Network’s growth plans involve driving volume to its panel of insurers
Compass Broker Services has beaten its first quarter gross writtem premium (GWP) target of £505m, to achieve £535m in premiums placed by all of its members annually.
The network comprises Select and Westinsure. Select, which has 27 members with an average £10m GWP, has now grown to £245m. Set up in January 2013, it is aimed at larger brokers.
Westinsure, which looks after brokers with around £1.75m to £3m GWP, has grown from £260m to £290m.
Managing director John Lincoln told Insurance Times: “The growth has been fantastic. It has exceeded our expectations. We were looking to get to around £200m [for Select], but to get to £245 has been exceptional.”
The network was sold to Arthur J Gallagher as part of the £233m acquisition of Giles in November 2013.
The growth in GWP has been helped by the addition of five new brokers who joined on 1 April, taking the number of members to 205.

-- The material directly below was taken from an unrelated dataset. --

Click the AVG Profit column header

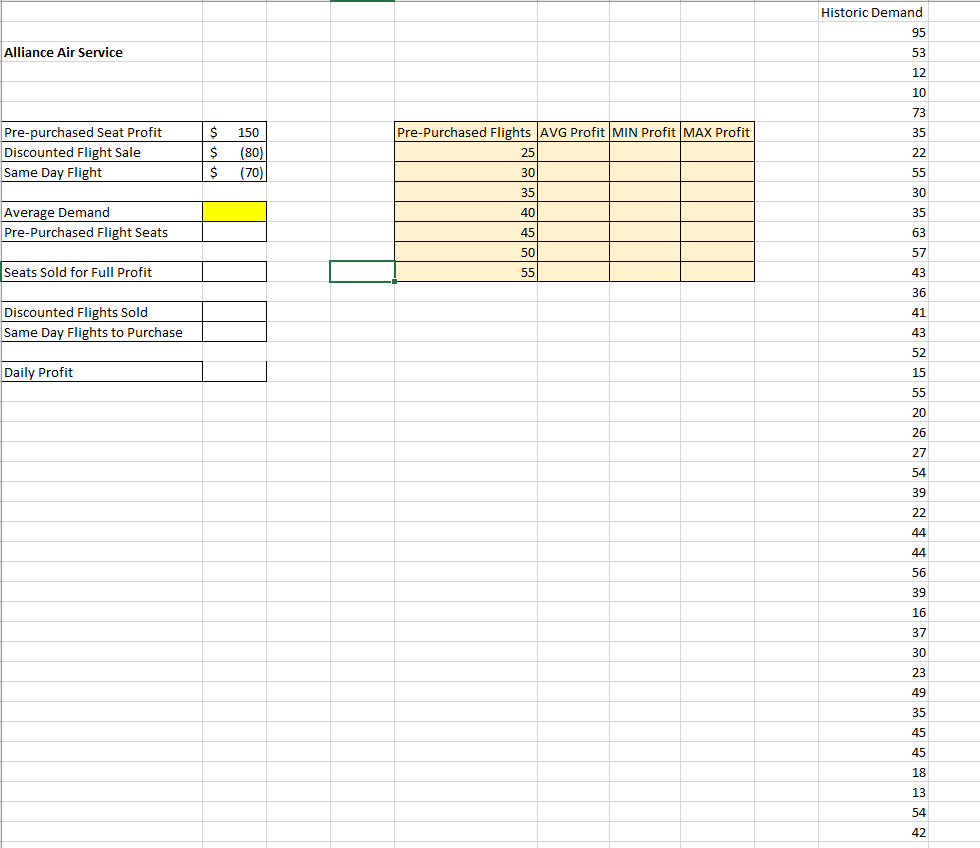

Among the new brokers that joined last week were County Insurance Consultants in Crewe and Bestford and Company in Newcastle.
County Insurance Group managing director Dave Clapp said: “Choosing a network is important to County Insurance. Utilising the strong partner relationships with the networks’ carriers is very appealing and what we liked about Select is that we are still completely free to trade with our agency base.

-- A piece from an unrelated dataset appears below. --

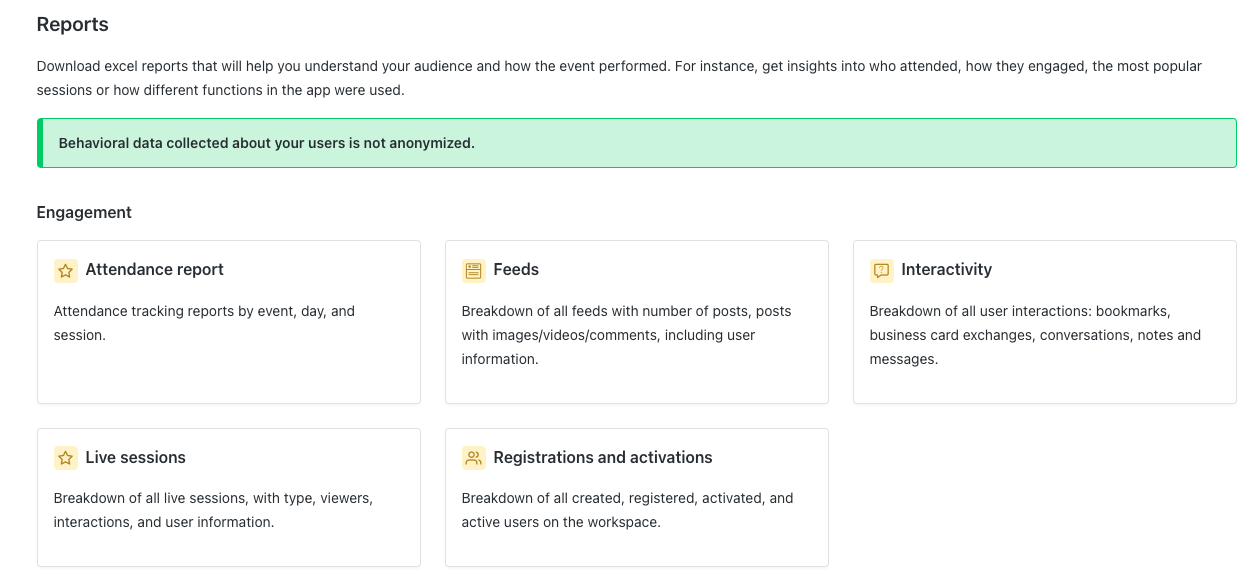Open the Live sessions report title
The height and width of the screenshot is (587, 1253).
point(136,458)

“Our independence is vital so this was a decisive factor. Another big plus is that Select offered a compelling combination of direct access to the Lloyd’s and London markets and a wide range of specialist facilities.”

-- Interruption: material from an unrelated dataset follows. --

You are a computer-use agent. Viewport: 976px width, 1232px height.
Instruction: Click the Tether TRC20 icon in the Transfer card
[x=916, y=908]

Bestford and Company partner Simon Bestford added: “Westinsure offers us exactly what we want: the freedom to grow and develop our business as we see fit but backed by a community of like-minded independents with a stronger collective voice, which means better negotiating power, access to expertise in compliance, finance, strategy and the ability to compete more effectively.”
Lincoln said Compass offers brokers experienced business development managers who help with securing agencies and claims acceleration.
He added: “Insurers are trying to get brokers to place business with them. Where they cannot get to the smaller brokers, we are doing that job.
“We have a very experienced team of managers – it is all about having the right people to get new brokers on board and to help those that we already have. Brokers need to respect people and my whole team have worked for insurers and brokers.”
Wholesale broker FSJ also sits under the network umbrella – giving wider access to markets for non-standard risks through the Lloyd’s market.
The network’s growth plans involve driving more business volume to its panel of insurers. But Lincoln stressed that this would not get in the way of treating customers fairly, because its panel of major insurers and MGA agencies offer a wide range of competitive products.